*Provided records*

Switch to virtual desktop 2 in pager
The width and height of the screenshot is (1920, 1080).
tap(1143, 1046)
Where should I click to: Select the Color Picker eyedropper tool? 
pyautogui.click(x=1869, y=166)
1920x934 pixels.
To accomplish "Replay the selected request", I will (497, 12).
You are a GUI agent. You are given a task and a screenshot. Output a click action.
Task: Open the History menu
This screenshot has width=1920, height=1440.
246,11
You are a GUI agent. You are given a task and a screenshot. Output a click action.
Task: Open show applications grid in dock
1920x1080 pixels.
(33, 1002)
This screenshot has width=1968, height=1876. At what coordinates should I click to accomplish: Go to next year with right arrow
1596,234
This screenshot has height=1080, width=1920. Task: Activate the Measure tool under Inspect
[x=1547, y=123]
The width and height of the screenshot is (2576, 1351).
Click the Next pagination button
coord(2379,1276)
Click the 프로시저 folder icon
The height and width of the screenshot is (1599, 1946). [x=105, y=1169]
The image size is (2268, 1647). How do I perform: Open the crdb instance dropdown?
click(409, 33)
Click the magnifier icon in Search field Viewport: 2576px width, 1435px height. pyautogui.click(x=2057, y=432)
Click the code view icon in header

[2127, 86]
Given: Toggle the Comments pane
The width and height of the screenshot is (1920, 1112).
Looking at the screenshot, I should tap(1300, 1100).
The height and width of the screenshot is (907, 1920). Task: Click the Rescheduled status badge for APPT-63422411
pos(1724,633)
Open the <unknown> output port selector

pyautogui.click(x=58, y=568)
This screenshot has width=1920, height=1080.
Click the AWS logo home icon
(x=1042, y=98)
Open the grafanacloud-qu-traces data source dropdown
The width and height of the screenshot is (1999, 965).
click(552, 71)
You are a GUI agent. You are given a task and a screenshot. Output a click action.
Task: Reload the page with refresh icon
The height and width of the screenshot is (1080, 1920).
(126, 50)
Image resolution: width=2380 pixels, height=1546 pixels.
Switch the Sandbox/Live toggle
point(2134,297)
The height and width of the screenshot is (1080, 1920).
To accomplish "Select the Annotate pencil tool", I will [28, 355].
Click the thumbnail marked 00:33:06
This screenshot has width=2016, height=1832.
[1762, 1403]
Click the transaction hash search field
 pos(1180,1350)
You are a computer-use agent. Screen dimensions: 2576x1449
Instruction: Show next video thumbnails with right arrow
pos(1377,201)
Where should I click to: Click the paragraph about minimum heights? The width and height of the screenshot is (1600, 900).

*What to produce*
Return the whole listing exactly.

*Your solution*
Switch to virtual desktop 2 in pager
The width and height of the screenshot is (1920, 1080).
tap(1143, 1046)
Where should I click to: Select the Color Picker eyedropper tool? 
pyautogui.click(x=1869, y=166)
1920x934 pixels.
To accomplish "Replay the selected request", I will (497, 12).
You are a GUI agent. You are given a task and a screenshot. Output a click action.
Task: Open the History menu
This screenshot has width=1920, height=1440.
246,11
You are a GUI agent. You are given a task and a screenshot. Output a click action.
Task: Open show applications grid in dock
1920x1080 pixels.
(33, 1002)
This screenshot has width=1968, height=1876. At what coordinates should I click to accomplish: Go to next year with right arrow
1596,234
This screenshot has height=1080, width=1920. Task: Activate the Measure tool under Inspect
[x=1547, y=123]
The width and height of the screenshot is (2576, 1351).
Click the Next pagination button
coord(2379,1276)
Click the 프로시저 folder icon
The height and width of the screenshot is (1599, 1946). [x=105, y=1169]
The image size is (2268, 1647). How do I perform: Open the crdb instance dropdown?
click(409, 33)
Click the magnifier icon in Search field Viewport: 2576px width, 1435px height. pyautogui.click(x=2057, y=432)
Click the code view icon in header

[2127, 86]
Given: Toggle the Comments pane
The width and height of the screenshot is (1920, 1112).
Looking at the screenshot, I should tap(1300, 1100).
The height and width of the screenshot is (907, 1920). Task: Click the Rescheduled status badge for APPT-63422411
pos(1724,633)
Open the <unknown> output port selector

pyautogui.click(x=58, y=568)
This screenshot has width=1920, height=1080.
Click the AWS logo home icon
(x=1042, y=98)
Open the grafanacloud-qu-traces data source dropdown
The width and height of the screenshot is (1999, 965).
click(552, 71)
You are a GUI agent. You are given a task and a screenshot. Output a click action.
Task: Reload the page with refresh icon
The height and width of the screenshot is (1080, 1920).
(126, 50)
Image resolution: width=2380 pixels, height=1546 pixels.
Switch the Sandbox/Live toggle
point(2134,297)
The height and width of the screenshot is (1080, 1920).
To accomplish "Select the Annotate pencil tool", I will [28, 355].
Click the thumbnail marked 00:33:06
This screenshot has width=2016, height=1832.
[1762, 1403]
Click the transaction hash search field
 pos(1180,1350)
You are a computer-use agent. Screen dimensions: 2576x1449
Instruction: Show next video thumbnails with right arrow
pos(1377,201)
Where should I click to: Click the paragraph about minimum heights? The width and height of the screenshot is (1600, 900).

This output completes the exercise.